ORAL CONTRACTS INCLUDED, PAY WHEN CERTIFIED AND TOELENT CLAUSES BANNED

I am delighted our prime minister is giving us our 10p’s worth of attention (there will be changes to the Construction Act), but a tad sorry to see go what we at Building first called the “Hugh Grant Four Weddings and a Funeral Act”. What on earth can we do to improve the dreadful title of the Community Empowerment, Housing and Economic Regeneration Bill?

Rudi and I are guessing at what’s coming. The hint is that the listening done via the civil servants at what was the DTI, then BERR, and the feedback and consultations, will bring changes. What does that mean? We have not had the results of the consultation. Perhaps it’s lost in the post.

But if we do not see the ousting from adjudication of the costly “contracts in writing” mistake, and if we do see new payment rules heaving with lawyers’ language, there will be an awful row. All the government says of construction changes is that it intends on “improving cashflow through construction supply chains and, where appropriate, encouraging parties to resolve disputes by adjudication rather than litigation”. Oh, do stop using that tosh language. You think you can fob us off by saying nothing?

Three changes (I think) will apply to adjudication and three to the payment rules.

I have already mentioned ousting the “contracts in writing” rule. The change will allow oral agreements about construction work to be adjudicated. I have no doubt that most experienced adjudicators will be able to wrestle with arguments about who promised what to whom when agreeing the plastering subcontract, and then go on to decide the plastering dispute. The idea is to stop the tactic of refusing to actually place the orders, thereby making oral contracts. All that leads to no end of trouble.

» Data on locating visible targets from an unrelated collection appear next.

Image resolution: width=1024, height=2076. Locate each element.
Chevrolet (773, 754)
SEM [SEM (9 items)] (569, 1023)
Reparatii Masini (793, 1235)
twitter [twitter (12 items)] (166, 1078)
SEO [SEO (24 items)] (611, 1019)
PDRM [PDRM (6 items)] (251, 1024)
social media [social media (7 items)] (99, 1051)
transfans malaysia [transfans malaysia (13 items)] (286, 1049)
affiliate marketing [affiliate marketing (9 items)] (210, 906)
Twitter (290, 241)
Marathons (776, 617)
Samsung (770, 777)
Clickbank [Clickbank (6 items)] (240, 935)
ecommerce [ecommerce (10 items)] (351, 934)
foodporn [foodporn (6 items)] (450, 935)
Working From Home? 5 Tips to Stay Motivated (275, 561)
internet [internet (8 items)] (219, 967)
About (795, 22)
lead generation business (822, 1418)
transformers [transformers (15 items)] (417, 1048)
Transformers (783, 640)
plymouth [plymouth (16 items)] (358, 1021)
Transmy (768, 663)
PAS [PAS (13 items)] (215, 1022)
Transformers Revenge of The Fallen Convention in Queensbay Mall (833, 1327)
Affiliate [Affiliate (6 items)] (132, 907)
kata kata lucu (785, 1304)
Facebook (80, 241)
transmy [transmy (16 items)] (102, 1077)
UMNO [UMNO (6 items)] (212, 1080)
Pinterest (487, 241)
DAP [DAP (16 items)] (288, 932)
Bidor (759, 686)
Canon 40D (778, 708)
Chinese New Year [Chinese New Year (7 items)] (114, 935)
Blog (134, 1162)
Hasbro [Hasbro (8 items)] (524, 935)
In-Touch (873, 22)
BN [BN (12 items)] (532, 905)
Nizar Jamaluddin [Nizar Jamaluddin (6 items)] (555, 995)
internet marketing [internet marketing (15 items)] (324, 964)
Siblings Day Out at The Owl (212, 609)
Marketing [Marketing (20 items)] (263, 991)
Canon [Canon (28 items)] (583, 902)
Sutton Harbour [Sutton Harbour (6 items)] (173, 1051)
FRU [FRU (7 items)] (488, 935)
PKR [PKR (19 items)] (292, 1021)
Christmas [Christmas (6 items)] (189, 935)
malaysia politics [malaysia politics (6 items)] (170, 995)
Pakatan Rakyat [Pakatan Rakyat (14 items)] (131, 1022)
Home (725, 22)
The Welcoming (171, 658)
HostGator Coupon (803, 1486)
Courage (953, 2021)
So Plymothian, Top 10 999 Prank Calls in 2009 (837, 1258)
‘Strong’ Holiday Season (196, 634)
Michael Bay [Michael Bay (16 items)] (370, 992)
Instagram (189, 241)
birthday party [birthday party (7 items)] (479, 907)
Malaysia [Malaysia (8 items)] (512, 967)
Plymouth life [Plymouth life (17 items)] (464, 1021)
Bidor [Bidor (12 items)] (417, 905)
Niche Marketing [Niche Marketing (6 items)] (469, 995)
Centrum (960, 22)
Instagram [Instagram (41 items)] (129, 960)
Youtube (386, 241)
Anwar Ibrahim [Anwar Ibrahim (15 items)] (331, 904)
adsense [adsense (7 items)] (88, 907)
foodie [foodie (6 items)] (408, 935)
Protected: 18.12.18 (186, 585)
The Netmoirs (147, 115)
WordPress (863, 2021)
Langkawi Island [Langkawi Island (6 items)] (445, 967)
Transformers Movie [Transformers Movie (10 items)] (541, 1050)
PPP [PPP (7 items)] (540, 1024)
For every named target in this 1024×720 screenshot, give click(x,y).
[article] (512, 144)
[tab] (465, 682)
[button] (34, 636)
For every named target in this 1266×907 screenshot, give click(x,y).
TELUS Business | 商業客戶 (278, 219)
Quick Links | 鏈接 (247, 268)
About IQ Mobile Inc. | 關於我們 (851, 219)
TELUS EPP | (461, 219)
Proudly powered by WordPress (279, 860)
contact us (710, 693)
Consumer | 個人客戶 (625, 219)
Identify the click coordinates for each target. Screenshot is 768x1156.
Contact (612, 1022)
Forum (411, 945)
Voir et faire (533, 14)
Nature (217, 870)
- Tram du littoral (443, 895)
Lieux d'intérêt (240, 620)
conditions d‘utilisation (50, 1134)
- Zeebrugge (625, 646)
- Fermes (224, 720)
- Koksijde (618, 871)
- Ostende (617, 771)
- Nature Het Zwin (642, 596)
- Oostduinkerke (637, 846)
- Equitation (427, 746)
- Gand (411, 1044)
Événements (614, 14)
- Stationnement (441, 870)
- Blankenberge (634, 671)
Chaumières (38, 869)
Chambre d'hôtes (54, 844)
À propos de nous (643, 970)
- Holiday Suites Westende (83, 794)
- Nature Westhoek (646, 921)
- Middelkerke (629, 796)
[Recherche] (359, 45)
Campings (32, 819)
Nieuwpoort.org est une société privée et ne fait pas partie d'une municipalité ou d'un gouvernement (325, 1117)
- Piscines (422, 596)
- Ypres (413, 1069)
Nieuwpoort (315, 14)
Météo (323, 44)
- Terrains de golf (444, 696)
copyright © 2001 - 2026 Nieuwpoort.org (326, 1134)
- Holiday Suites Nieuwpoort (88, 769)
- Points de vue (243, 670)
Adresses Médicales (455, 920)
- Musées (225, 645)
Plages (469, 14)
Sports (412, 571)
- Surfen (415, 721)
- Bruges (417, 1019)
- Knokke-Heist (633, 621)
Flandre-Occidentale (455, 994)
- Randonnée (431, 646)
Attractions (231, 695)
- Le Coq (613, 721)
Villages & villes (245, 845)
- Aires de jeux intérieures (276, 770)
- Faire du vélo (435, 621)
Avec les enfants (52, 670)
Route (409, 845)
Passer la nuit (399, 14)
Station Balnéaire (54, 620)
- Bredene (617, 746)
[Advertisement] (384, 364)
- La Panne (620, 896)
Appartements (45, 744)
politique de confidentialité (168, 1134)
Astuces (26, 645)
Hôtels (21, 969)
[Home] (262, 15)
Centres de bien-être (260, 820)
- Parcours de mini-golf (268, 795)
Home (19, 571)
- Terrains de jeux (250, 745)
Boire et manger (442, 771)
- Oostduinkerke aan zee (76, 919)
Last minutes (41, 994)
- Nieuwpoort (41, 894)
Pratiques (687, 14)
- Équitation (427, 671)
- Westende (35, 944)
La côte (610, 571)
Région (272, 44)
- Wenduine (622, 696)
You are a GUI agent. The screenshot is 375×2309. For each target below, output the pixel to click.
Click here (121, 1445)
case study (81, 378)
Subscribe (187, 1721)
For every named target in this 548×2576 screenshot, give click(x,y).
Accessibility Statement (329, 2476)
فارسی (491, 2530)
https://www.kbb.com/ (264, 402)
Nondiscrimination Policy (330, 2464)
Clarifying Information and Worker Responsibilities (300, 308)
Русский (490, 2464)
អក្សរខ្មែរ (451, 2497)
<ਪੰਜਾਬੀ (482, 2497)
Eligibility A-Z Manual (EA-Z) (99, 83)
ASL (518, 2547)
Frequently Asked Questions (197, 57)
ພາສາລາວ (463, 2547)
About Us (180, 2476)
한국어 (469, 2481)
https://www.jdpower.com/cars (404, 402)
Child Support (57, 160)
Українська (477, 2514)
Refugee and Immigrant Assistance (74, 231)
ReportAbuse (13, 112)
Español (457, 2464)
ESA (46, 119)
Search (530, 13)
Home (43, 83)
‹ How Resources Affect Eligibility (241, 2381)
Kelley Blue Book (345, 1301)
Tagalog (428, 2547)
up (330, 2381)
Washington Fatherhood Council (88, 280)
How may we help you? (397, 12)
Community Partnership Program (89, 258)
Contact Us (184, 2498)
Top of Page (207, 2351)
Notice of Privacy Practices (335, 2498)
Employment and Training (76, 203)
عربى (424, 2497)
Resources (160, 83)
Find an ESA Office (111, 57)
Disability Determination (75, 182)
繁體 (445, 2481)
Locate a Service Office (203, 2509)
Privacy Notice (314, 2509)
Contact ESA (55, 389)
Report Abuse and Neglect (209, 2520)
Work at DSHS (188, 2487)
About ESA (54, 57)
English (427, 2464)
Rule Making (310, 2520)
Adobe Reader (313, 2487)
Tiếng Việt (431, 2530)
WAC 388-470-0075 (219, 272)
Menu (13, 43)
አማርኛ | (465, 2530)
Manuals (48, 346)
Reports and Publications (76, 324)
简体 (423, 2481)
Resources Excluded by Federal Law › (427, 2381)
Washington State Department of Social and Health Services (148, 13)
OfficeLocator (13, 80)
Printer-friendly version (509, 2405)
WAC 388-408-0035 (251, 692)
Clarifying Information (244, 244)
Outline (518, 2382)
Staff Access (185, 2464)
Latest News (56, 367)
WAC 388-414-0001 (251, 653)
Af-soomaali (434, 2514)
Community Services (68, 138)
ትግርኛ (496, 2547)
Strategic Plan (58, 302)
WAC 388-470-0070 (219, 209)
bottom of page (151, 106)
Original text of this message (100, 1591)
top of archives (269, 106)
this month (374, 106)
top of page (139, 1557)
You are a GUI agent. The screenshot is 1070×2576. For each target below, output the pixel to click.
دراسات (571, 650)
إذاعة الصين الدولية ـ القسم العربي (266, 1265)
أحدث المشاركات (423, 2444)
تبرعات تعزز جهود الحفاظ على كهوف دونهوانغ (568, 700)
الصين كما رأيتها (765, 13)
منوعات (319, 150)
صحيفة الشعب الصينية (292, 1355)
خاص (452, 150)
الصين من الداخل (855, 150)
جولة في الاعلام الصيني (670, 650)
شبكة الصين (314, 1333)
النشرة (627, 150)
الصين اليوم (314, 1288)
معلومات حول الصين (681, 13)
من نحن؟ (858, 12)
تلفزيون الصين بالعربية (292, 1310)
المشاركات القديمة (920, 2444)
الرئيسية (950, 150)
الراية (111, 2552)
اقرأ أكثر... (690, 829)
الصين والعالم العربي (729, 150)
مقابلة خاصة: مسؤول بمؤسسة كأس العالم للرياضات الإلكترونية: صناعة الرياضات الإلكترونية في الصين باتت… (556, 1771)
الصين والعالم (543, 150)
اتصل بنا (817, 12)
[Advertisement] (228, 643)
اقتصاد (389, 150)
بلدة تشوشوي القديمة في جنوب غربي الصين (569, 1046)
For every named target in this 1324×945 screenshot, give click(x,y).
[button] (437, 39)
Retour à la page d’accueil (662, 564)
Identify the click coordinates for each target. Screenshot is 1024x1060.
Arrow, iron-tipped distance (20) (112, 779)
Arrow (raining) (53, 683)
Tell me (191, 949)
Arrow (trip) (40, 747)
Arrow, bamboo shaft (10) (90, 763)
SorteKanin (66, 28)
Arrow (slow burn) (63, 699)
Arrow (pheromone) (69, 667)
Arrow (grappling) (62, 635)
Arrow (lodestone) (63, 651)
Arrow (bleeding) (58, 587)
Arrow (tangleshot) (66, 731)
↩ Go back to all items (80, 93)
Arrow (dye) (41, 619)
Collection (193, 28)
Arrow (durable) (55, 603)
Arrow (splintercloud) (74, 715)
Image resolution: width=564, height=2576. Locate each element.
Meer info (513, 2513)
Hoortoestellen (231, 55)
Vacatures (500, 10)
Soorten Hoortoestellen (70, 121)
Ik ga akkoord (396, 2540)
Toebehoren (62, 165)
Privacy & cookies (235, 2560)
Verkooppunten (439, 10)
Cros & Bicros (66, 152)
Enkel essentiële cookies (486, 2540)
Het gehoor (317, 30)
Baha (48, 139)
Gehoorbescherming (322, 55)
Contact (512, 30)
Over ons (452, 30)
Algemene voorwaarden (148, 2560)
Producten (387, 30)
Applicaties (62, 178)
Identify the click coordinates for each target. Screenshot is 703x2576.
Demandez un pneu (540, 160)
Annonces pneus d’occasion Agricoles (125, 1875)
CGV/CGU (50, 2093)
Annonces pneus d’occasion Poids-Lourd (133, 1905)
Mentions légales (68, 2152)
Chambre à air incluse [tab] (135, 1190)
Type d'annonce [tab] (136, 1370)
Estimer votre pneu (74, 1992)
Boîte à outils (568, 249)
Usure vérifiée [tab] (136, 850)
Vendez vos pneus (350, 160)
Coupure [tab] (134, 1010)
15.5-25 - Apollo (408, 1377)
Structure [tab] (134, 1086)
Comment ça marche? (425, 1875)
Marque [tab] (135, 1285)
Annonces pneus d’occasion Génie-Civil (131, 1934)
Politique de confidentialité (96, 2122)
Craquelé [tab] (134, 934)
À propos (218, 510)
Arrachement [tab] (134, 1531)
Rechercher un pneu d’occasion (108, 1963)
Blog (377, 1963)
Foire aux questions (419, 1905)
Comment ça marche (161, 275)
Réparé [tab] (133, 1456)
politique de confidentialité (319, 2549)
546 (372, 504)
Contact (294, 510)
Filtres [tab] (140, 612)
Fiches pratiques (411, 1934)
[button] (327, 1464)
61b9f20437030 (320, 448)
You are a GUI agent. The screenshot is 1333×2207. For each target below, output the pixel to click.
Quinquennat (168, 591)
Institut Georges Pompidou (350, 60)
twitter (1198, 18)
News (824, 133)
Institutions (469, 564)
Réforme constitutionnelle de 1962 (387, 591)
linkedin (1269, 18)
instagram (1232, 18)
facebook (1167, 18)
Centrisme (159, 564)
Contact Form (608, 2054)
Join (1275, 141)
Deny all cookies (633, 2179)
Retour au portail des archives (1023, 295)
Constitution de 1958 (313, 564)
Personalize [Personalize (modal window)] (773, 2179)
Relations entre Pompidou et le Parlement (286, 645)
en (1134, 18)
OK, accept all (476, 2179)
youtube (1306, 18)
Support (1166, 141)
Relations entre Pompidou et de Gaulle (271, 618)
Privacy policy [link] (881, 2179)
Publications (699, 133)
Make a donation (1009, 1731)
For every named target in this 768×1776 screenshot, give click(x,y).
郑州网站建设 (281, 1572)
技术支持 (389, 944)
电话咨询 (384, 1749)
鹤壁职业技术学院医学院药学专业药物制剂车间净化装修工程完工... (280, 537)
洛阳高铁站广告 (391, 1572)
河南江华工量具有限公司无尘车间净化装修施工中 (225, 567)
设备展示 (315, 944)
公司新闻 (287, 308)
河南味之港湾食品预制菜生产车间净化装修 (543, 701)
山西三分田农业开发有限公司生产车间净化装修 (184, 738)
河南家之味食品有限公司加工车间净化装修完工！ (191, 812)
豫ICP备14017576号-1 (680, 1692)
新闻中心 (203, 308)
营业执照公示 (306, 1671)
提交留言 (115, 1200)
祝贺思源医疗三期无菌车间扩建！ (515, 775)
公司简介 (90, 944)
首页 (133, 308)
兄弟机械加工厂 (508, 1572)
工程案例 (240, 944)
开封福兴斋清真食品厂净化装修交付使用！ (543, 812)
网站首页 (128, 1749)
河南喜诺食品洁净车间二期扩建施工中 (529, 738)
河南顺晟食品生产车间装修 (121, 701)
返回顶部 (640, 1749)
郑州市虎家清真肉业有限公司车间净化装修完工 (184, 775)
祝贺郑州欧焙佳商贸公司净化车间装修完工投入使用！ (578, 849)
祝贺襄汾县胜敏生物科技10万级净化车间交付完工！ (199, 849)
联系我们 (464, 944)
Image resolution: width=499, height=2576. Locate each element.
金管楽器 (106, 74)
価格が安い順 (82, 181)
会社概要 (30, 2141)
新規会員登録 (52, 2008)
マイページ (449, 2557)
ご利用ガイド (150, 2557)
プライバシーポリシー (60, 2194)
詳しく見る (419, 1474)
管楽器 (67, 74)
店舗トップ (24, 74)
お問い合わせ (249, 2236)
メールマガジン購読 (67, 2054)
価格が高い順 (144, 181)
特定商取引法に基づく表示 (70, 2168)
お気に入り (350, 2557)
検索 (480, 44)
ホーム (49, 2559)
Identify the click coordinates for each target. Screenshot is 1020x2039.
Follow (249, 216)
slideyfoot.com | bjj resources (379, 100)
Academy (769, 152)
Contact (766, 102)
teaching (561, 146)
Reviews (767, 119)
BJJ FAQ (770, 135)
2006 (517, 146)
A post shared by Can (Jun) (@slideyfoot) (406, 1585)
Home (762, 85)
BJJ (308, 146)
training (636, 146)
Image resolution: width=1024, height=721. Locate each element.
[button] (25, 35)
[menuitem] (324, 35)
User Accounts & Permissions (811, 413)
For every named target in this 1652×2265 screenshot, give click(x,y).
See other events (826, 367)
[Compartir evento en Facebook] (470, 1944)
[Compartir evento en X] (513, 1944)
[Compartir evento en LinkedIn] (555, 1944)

The other two adjudication changes are sensible. There is to be a ban on those people who try to stop adjudicators opening up, reviewing and revising certificates. Mind you, I never see much of that sort of rule. The reason is that employers shoot themselves in the foot by banning the opening up of certificates issued by the architect.

Also to be banned (well, sort of) is the iffy tactic of a term in the homemade subcontract small print, which requires the subcontractor to pay the main contractor’s legal costs of an adjudication, come what may. In real life nobody actually reads the small print in the disputes clause when getting into a contract. If they did, you can bet the subbie would say something rude. So the new rule will be that any agreement as to who pays the legal costs will only be effective if agreed “after the appointment of the adjudicator”. And that, my friends, will put paid to all that small-print footwork.

As to the payment rules, this is important and sound. The Construction Act is heaving with language that must go. Get shot of words and phrases we do not use – “set-off”, “abatement”, “due date” and “final date for payment”. All we want is to be told “what” sum and “when” it is payable. If you must, use the word “valuation“. And then make it plain that the valuation sum is the sum to be paid. Then make it plain that if the payer thinks he has a right to withhold part of the sum, he must issue a withholding notice from the valuation. Banned too will be the footwork of, “I will pay you subcontractor when your monies are certified up the line by the PQS/architect”. It is pay when paid by another name and banned anyway.

T Bingham. Building magazine 6th June 2007.